Provisional figures can now be given for the ratio of momentum in the southern circumpolar westerlies to the momentum of the better known northern system. This ratio appears to be 1·5, or rather more, over the year as a whole and rises to over 4 in the northern summer‐southern winter. The preponderance of the southern system is such that it may be regarded as the ‘flywheel’ of the general atmospheric circulation and there are indications that changes in the southern westerlies entail world‐wide adjustments. Preliminary survey at the 500 mb level shows the main trough south of 40°S centred about 100°–110°E at most seasons of the year and the principal ridge in the neighbourhood of the outer reaches of the Ross Sea.
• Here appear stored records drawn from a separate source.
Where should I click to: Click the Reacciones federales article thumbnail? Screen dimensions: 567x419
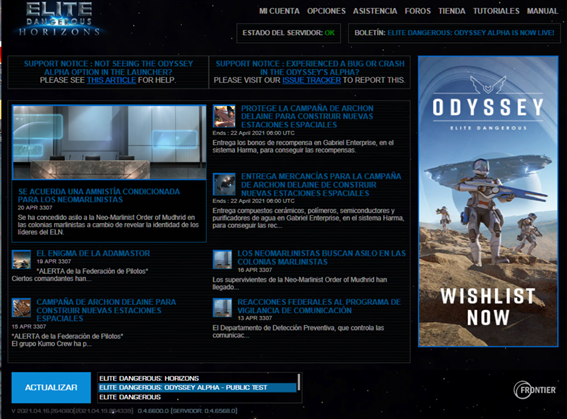[222, 308]
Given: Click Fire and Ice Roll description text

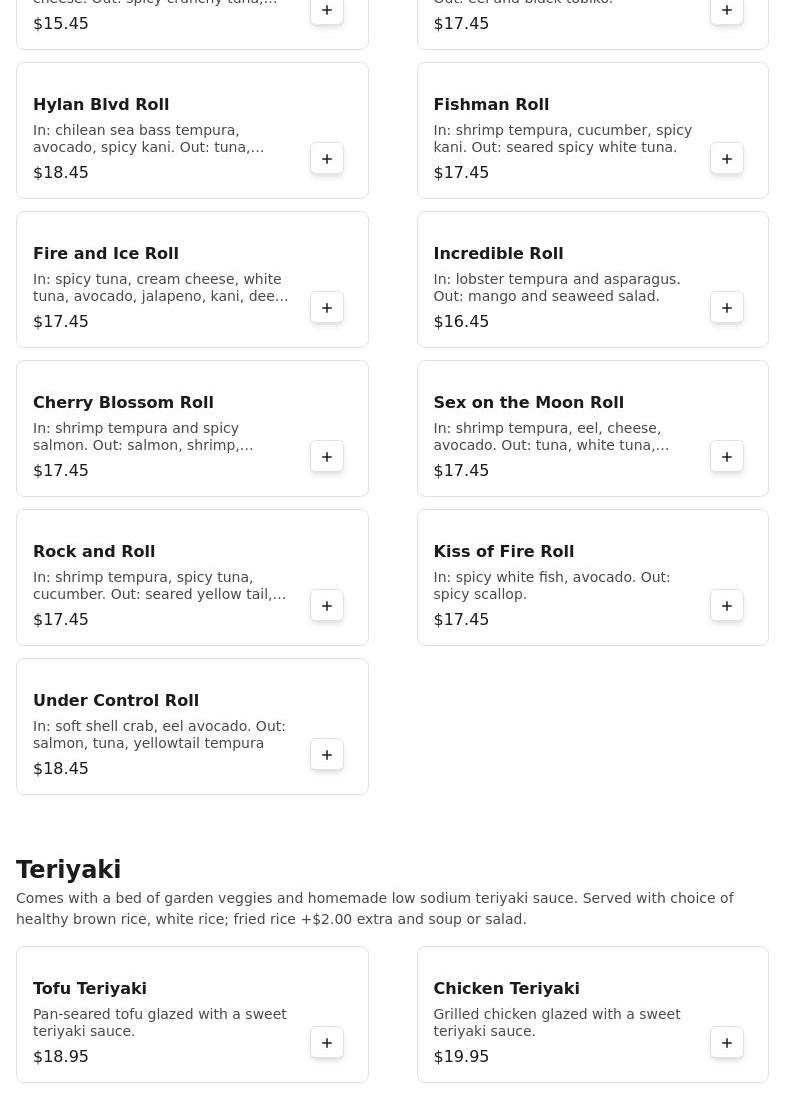Looking at the screenshot, I should pos(160,288).
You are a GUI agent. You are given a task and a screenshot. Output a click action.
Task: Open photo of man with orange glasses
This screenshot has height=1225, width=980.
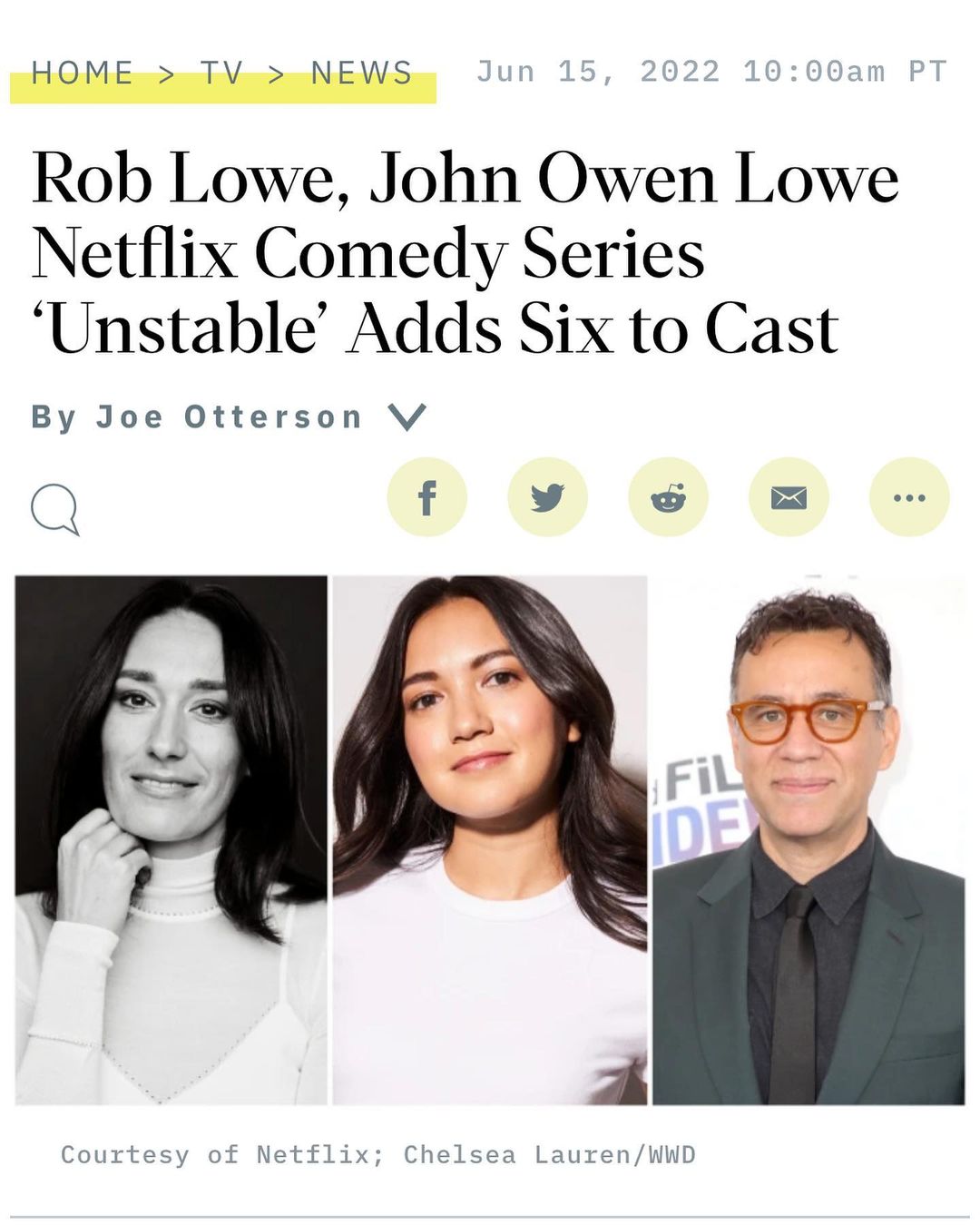[x=808, y=840]
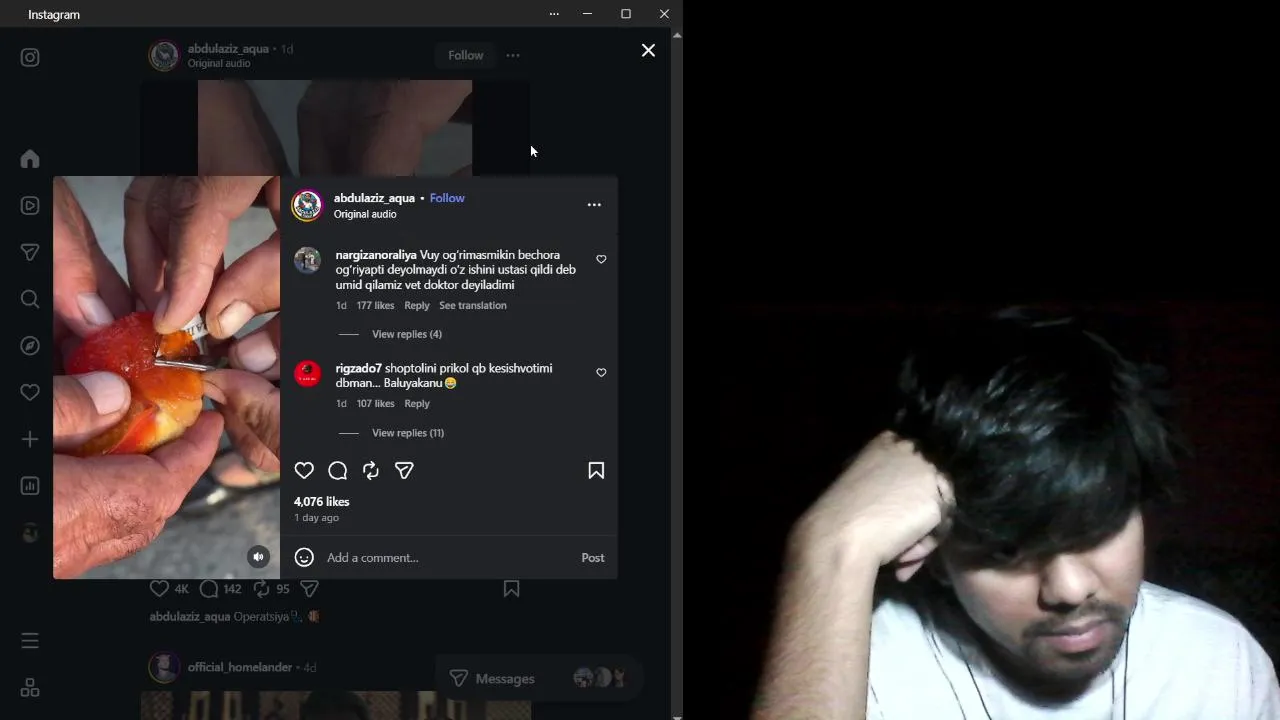Screen dimensions: 1280x720
Task: Open Reels in the left sidebar
Action: tap(30, 205)
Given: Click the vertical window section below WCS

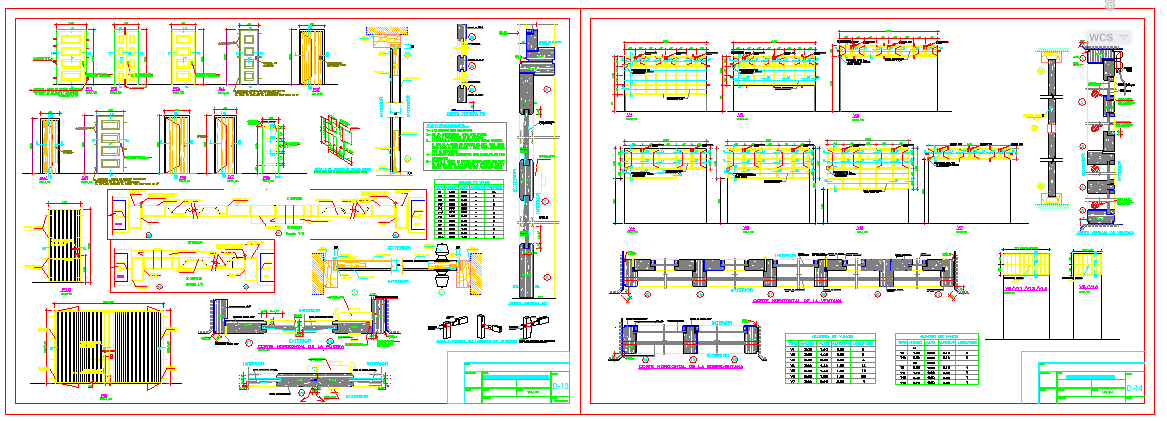Looking at the screenshot, I should pos(1100,140).
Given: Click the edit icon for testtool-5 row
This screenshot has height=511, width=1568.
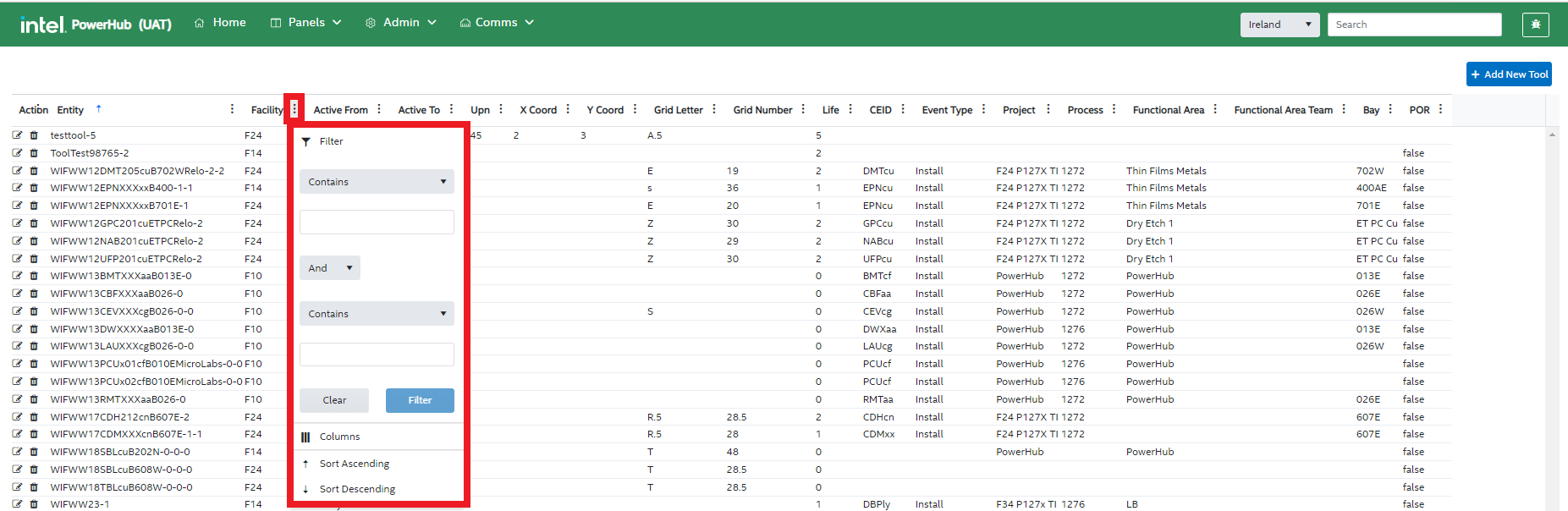Looking at the screenshot, I should [x=17, y=135].
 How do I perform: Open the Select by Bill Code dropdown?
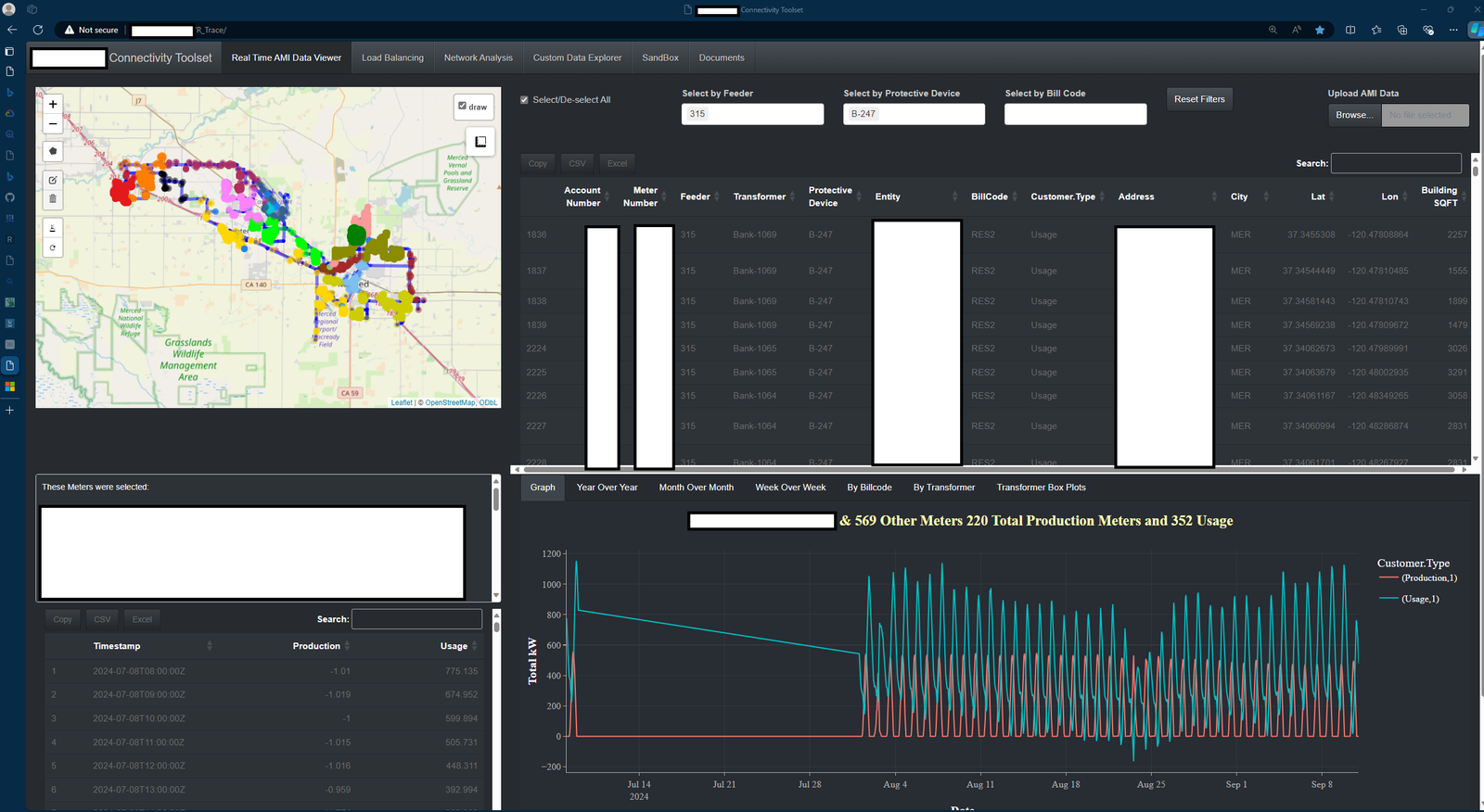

The mean troughs and ridges have notably smaller amplitude than in the northern hemisphere. Control of trough and ridge positions appears to be thermal rather than orographic, associated with the position of the broadest part of the Antarctic cooling surface. Little seasonal movement of the troughs and ridges in longitude is discerned and no very great change of circulation intensity, but there is an intensification of flow and increase of amplitude in the Indian Ocean trough from summer to late winter. The pattern of glaciation, as well as available data on depression tracks and anticyclone distribution over the Southern Ocean, support the pattern of ridges and troughs at 500 mb here described and throw light upon the occurrence of blocking in various sectors of the southern hemisphere. This study suggests that it may be the momentum and energy of the southern westerlies which are ultimately responsible for maintaining the meteorological equator on average north of the geographical equator, at least over the oceans. In any climatic epoch when the southern westerlies were (i) farther south than now, and/or (ii) weaker than now, the meteorological equator should under this proposition have been nearer the true equator than is now the case. The work of other investigators has suggested that the equatorial low‐pressure belt should also be wider at times when the circumpolar westerlies weaken in either hemisphere. The changes here postulated appear to fit in with what is known of conditions around, and since, the culminating phase of the ‘Little Ice Age’ in the northern hemisphere about a century and a half ago.